§ **Text block**
───

Big data involves practices that have radically disrupted entrenched information flows. From modes of acquiring to aggregation, analysis, and application, these disruptions affect actors, information types, and transmission principles. Privacy and big data are simply incompatible and the time has come to reconfigure choices that we made decades ago to enforce certain constraints. It is time for the background of rights, obligations, and legitimate expectations to be explored and enriched so that notice and consent can do the work for which it is best suited.
Chapter 3: The Economics and Behavioral Economics of Privacy
This chapter surveys the growing body of theoretical and empirical research on the economics and behavioral economics of privacy, and discusses how these streams of research can be applied to the investigation of the implications of consumer data mining and business analytics. An important insight is that personal information, when shared, can become a public good whose analysis reduces inefficiencies and increases economic welfare; when abused, it can lead to transfer of economic wealth from data subjects to data holders. The interesting economic question then becomes, who will bear the costs if privacy-enhancing technologies become more popular in the age of big data: data subjects (whose benefits from business analytics and big data would shrink with the amount of information they share), data holders (who may face increasing costs associated with collecting and handling consumer data), or both?

───

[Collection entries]
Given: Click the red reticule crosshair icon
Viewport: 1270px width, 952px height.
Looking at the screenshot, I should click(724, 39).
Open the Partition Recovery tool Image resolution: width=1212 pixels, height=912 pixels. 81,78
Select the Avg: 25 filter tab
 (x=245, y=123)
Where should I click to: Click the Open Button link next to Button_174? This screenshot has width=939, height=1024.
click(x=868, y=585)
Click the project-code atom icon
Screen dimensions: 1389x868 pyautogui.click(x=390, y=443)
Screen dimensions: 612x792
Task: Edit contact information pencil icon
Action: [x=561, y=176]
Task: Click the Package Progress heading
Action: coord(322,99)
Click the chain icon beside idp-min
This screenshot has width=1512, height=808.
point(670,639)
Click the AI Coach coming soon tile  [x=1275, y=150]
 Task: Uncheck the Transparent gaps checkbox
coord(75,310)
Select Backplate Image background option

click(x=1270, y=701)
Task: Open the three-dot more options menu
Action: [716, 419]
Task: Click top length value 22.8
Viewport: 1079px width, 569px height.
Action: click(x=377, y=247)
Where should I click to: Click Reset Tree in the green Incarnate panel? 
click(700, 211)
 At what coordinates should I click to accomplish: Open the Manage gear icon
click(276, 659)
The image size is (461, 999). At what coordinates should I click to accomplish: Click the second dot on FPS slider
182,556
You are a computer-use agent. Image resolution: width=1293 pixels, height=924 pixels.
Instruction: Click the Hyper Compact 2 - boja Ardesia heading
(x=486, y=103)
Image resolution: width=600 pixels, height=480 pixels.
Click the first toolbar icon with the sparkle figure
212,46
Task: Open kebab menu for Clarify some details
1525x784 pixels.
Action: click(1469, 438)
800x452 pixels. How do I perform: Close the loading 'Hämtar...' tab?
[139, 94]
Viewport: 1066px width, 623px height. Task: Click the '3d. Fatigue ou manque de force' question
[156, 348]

───

§ **What you need to do**
A. According to the text on privacy and big data, what can personal information become when it is shared?
B. Write a continuation of the text on privacy and big data, starting after its final sentence.

§ **Final answers**
A. It can become a public good whose analysis reduces inefficiencies and increases economic welfare.

B.
How do information privacy laws regulate the use of big data techniques, if at all? Do these laws strike an appropriate balance between allowing the benefits of big data and protecting individual privacy? If not, how might we amend or extend laws to better strike this balance? Most information privacy law focuses on collection or disclosure and not use. Once data has been legitimately obtained, few laws dictate what may be done with the information. The chapter proposes five general approaches for change.
Chapter 5: Enabling Reproducibility in Big Data Research: Balancing Confidentiality and Scientific Transparency
This chapter begins by motivating the scientific rationale for access to data and computational methods to enable the verification and validation of published research findings. It describes the legal landscape in the context of big data research and suggests two guiding principles to facilitate reproducibility and reuse of research data and code within and beyond the scientific context.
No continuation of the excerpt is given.